> EXERCISE OBJECTIVE
Locate the word "Given" in the data below, then copy every line that holds it.

....

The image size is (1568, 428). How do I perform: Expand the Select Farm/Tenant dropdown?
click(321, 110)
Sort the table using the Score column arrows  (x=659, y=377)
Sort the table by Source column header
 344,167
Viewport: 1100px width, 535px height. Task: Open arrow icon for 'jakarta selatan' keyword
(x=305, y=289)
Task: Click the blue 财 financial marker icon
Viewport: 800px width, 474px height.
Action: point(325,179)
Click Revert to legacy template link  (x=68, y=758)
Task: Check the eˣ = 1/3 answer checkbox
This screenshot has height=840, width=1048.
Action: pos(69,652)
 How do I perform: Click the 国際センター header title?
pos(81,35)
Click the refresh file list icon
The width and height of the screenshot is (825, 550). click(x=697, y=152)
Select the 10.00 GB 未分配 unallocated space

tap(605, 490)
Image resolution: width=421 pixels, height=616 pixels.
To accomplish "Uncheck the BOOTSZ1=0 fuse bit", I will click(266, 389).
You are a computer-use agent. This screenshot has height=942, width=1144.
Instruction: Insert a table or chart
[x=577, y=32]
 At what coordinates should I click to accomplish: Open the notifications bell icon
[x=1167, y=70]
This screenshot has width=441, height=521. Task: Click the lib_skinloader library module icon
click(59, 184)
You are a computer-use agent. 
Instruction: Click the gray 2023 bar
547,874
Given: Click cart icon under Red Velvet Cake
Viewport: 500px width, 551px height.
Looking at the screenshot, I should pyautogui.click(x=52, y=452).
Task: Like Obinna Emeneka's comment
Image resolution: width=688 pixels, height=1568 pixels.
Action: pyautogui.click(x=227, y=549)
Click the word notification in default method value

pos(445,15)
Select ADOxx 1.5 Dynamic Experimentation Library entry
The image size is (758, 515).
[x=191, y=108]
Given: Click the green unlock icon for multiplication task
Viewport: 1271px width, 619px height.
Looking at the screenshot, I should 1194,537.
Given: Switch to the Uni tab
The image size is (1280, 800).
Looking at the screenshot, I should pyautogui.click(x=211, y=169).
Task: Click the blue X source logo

....

> OUTPUT FOR THIS EXERCISE
Given: Click cart icon under Red Velvet Cake
Given: Click the green unlock icon for multiplication task
Given: Switch to the Uni tab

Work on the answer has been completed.